Sabtu, 17 Januari 2015

'Melihat' Tanpa Mata

Saya tiba-tiba teringat akan seorang sepupu saya yang beberapa waktu lalu datang ke rumah diantar oleh ibu dan kakaknya. “Tumben sekali jauh-jauh datang dari Lampung ke Bekasi” demikian yang ada di benak saya, karena dibanding sanak saudara yang lain saudara saya ini terhitung jarang sekali berkunjung. Pada hari kedua menginap di rumah kami, barulah uwak (sebutan untuk kakak ayah saya, yang juga merupakan ibu dari sepupu saya) bercerita perihal kedatangannya. “kenal dokter yang bisa ngegugurin kandungan gak? S (sepupu saya) hamil” Tanya uwak kepada ibu saya. Kebetulan ibu saya adalah perawat di rumah sakit negeri di Jakarta. Tentu saja ibu saya kaget dan menolak permintaan uwak saya tersebut. “Jangan yuk (sebutan kakak) itu dosa, lagian usia kan dungannya sudah 3 bulan, sudah besar”. Tolak ibu saya secara halus.
Dalam hal ini saya tidak bermaksud mengomentari tentang hamil di luar nikah yang dilakukan sepupu saya. S berasal dari keluarga berada, masih memiliki ayah ibu lengkap yang bersedia menuruti permintaan S, termasuk dalam hal materi, juga kakak-kakak yang menyayanginya. S masih terdaftar sebagai salah satu mahasiswi di Universitas di Lampung. Fisiknya sangat sempurna bahkan sangat cantik seperti bintang-bintang drama korea. Dengan semua hal yang dia miliki mengapa dia ingin membunuh bayinya sendiri? Atas dasar malu? Saya sampai kesal. Orang buta bahkan binatang sekalipun saja bisa mengurus dan menghidupi anaknya dengan segala keterbatasan yang dimilikinya. Biar bagaimanapun yang berdosa orang tuanya bukan bayinya. Jadi salah apa si bayinya hingga harus dibunuh?
Kemarin saat  naik angkot kebetulan ada satu keluarga yang satu angkot dengan saya. Hal yang menarik perhatian saya bukanlah koper dan barang bawaan yang dibawa keluarga tersebut. Melainkan sepasang suami istri tersebut yang rupanya tunanetra. Sang suami nampaknya tidak dapat melihat sama sekali sedangkan sang istri masih bisa melihat dengan mata kirinya.

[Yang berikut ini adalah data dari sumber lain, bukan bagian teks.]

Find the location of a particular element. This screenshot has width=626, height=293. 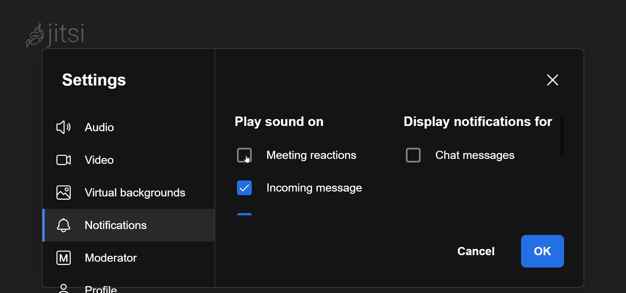

virtual background is located at coordinates (130, 193).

Pasangan suami istri tersebut membawa serta ketiga anaknya. Atas berkah dan kuasa Allah, ketiga anaknya memiliki fisik yang sempurna, terutama putranya yang berusia sekitar 3 tahun, sungguh lucu dan tampan. Saya begitu kagum dengan kedua orang tua tersebut, dengan segala keterbatasan yang mereka miliki mereka bahkan bisa jadi manusia yang bermanfaat terutama untuk ketiga buah hatinya. Sungguh keluarga kecil yang harmonis.
Saya jadi membayangkan, seandainya saya terlahir dengan keterbatasan fisik, masihkah saya sanggup menjalani kehidupan seperti manusia pada umumnya ataukah saya akan terus mengutuki takdir yang tidak adil dan hidup dengan kepesimisan? Seperti itu bukan sifat manusia kebanyakan? Jangankan keterbatasan fisik. Manusia yang memiliki fisik sempurna saja masih banyak yang mengeluhkan kekurangannya, merasa kulitnya kurang putih lah, ingin memiliki rambut yang lurus lah, ingin memiliki hidung mancung lah, dan masih banyak lagi. Manusia selalu merasa tidak cukup, bahkan tidak bersyukur.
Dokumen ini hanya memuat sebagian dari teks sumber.